This project was completed as part of the Udacity Data Analyst Nanodegree program requirements.
Investigate the No Show appointments Database using NumPy, pandas and Matplotlib.
In this project, you will analyze a dataset and then communicate your findings about it. You will use the Python libraries NumPy, pandas, and Matplotlib.
You will need an installation of Python, plus the following libraries:
- pandas
- NumPy
- Matplotlib
- csv
For the final project, you will conduct your own data analysis and create a file to share that documents your findings. You should start by taking a look at your dataset and brainstorming what questions you could answer using it. Then you should use pandas and NumPy to answer the questions you are most interested in, and create a report sharing the answers. You will not be required to use inferential statistics or machine learning to complete this project, but you should make it clear in your communications that your findings are tentative.

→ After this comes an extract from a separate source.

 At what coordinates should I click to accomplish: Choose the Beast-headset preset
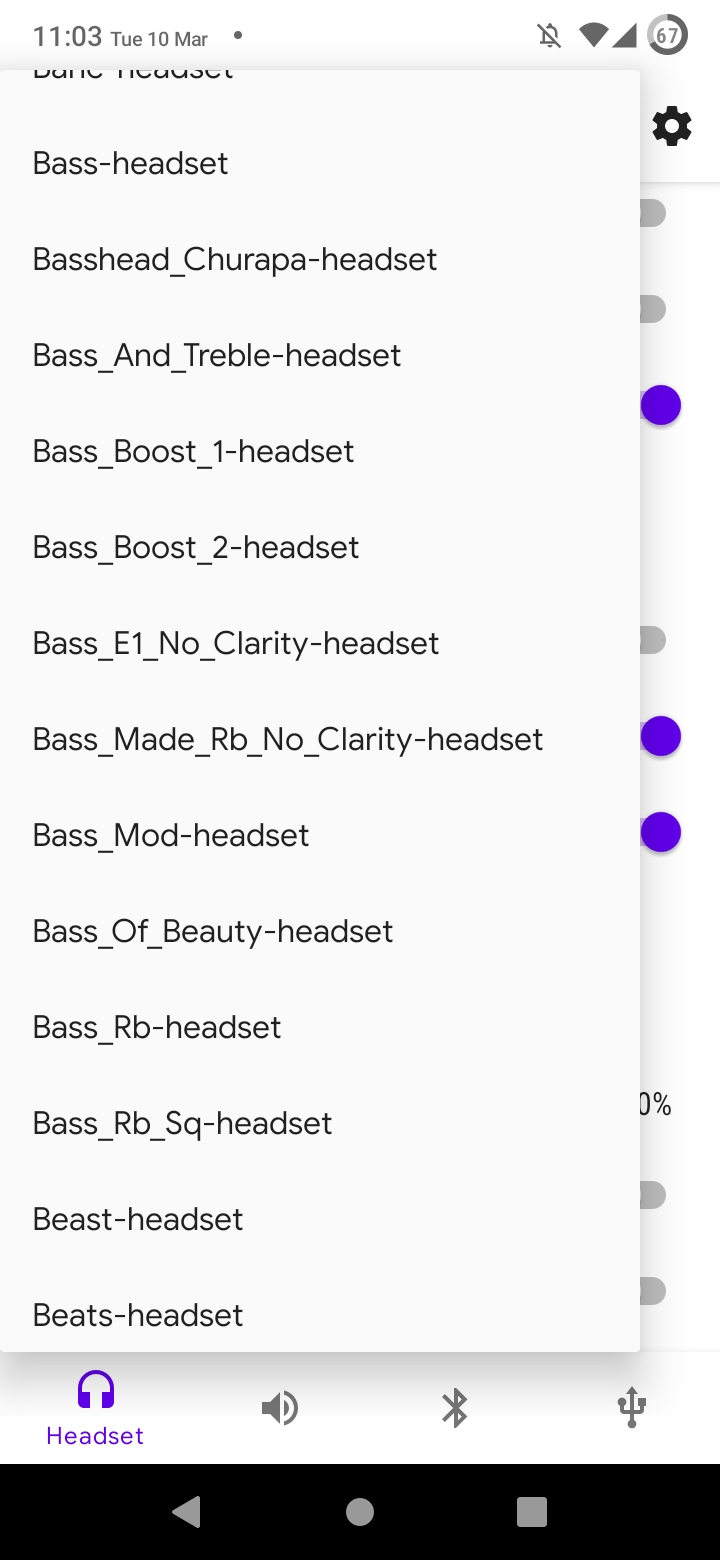point(320,1219)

For this project I chose the "No Show Appointments".
Brainstorm some questions you could answer using the data set you chose, then start answering those questions. Try and suggest questions that promote looking at relationships between multiple variables. You should aim to analyze at least one dependent variable and three independent variables in your investigation.
Once you have finished analyzing the data, create a report that shares the findings you found most interesting. If you use a Jupyter notebook, share your findings alongside the code you used to perform the analysis. Make sure that your report text is contained in Markdown cells to clearly distinguish your comments and findings from your code work. Make sure that you submit your report as an HTML or PDF file so that it can be opened easily.